# DATA RECORDS start

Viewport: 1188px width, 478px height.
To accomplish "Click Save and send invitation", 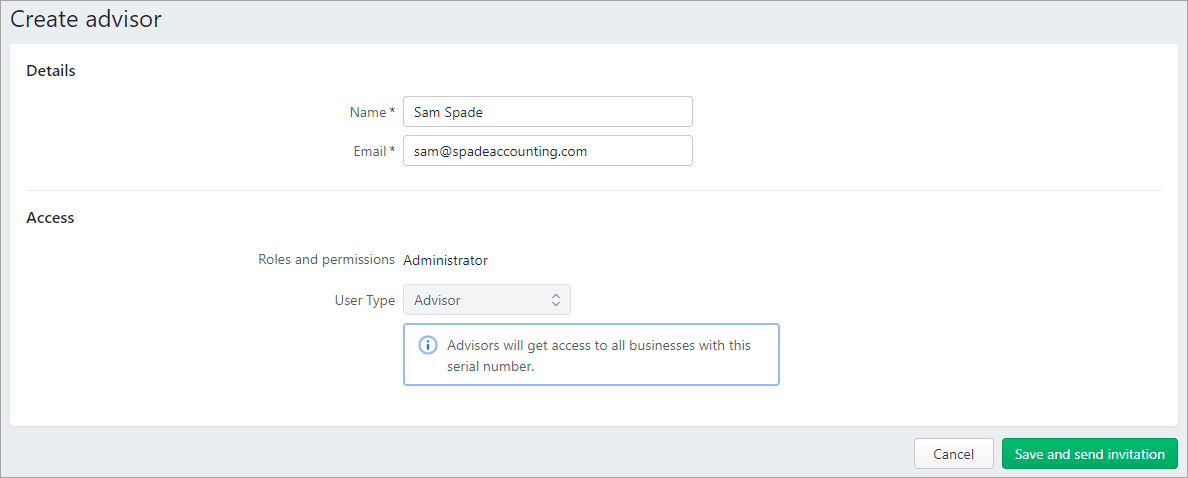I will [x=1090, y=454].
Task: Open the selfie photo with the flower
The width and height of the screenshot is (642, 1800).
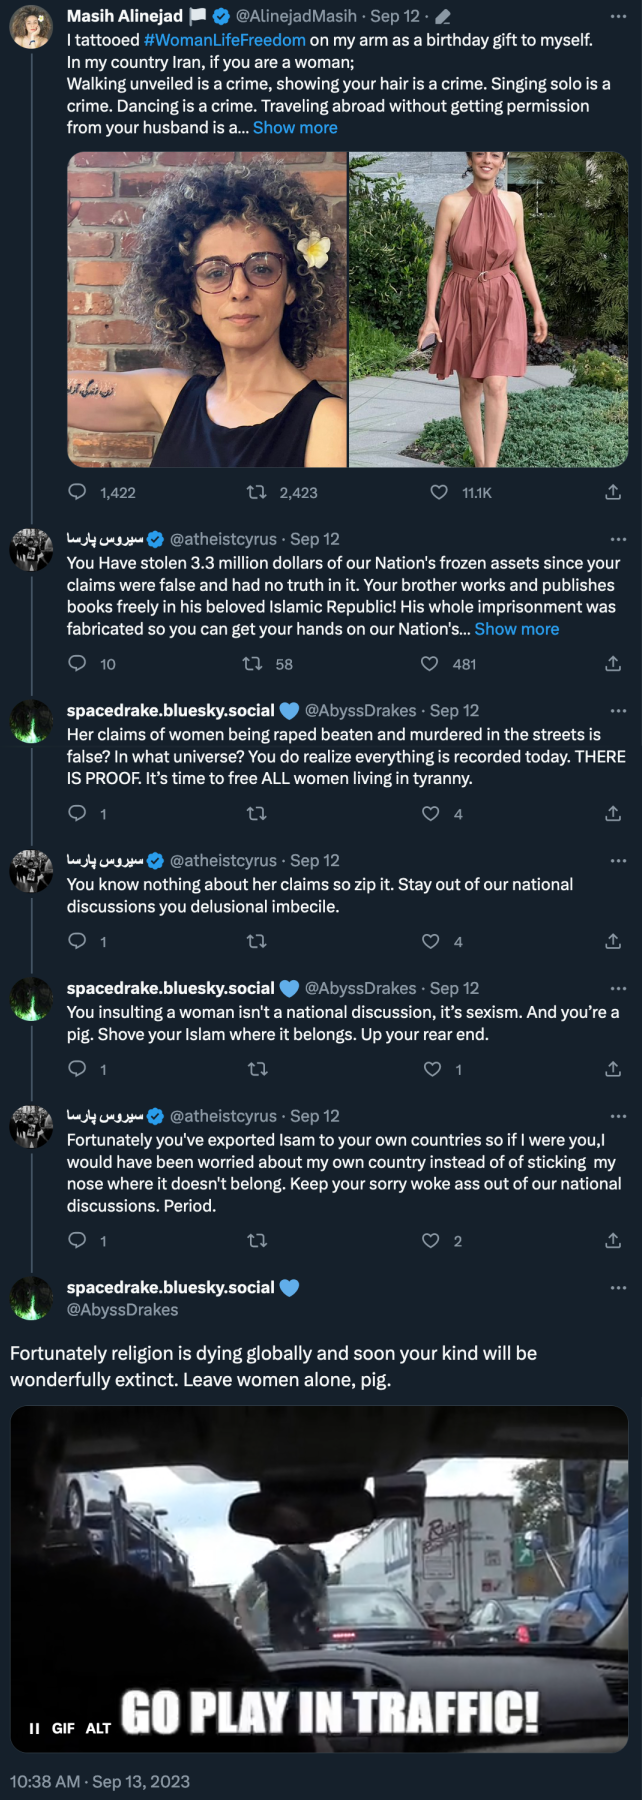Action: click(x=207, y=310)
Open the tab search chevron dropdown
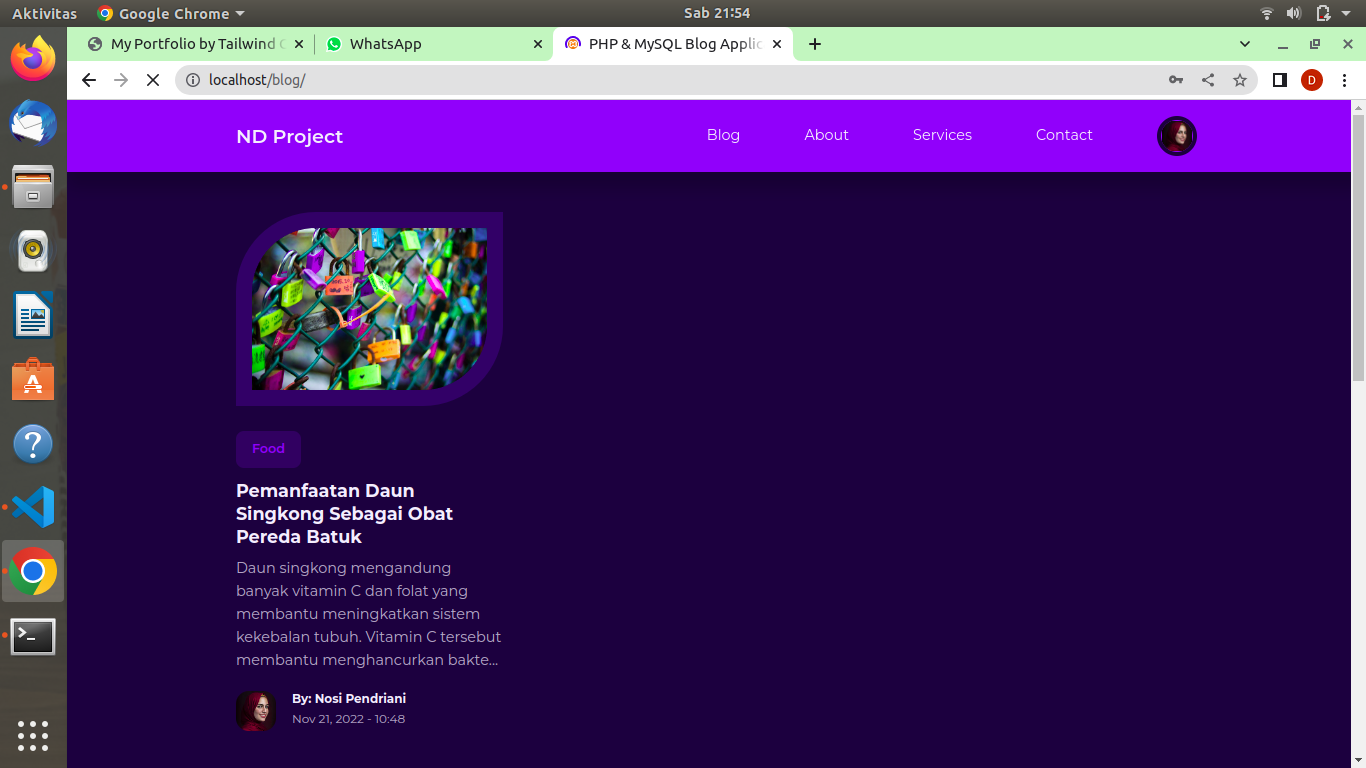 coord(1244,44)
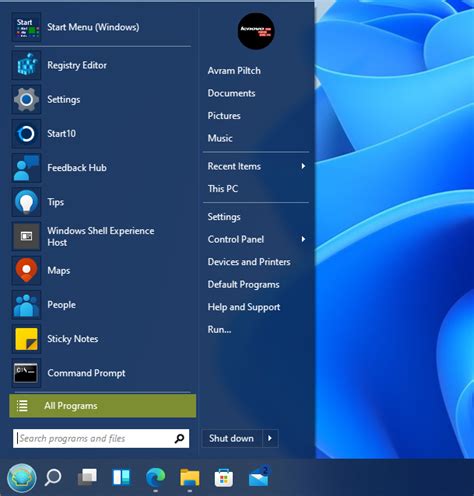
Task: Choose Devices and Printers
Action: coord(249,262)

# DATA RECORDS end

## WHAT IS EXPECTED:
Please format the stretch from the line containing "Task: Open the selfie photo with the flower" through the last line as a Markdown table with the columns Row and Line, numbering each row and skipping blank lines. Leave the pictures out.

## EXERCISE ANSWER:
| Row | Line |
|---|---|
| 1 | Task: Open the selfie photo with the flower |
| 2 | The width and height of the screenshot is (642, 1800). |
| 3 | Action: click(x=207, y=310) |
| 4 | Open the tab search chevron dropdown |
| 5 |  coord(1244,44) |
| 6 | Task: Choose Devices and Printers |
| 7 | Action: coord(249,262) |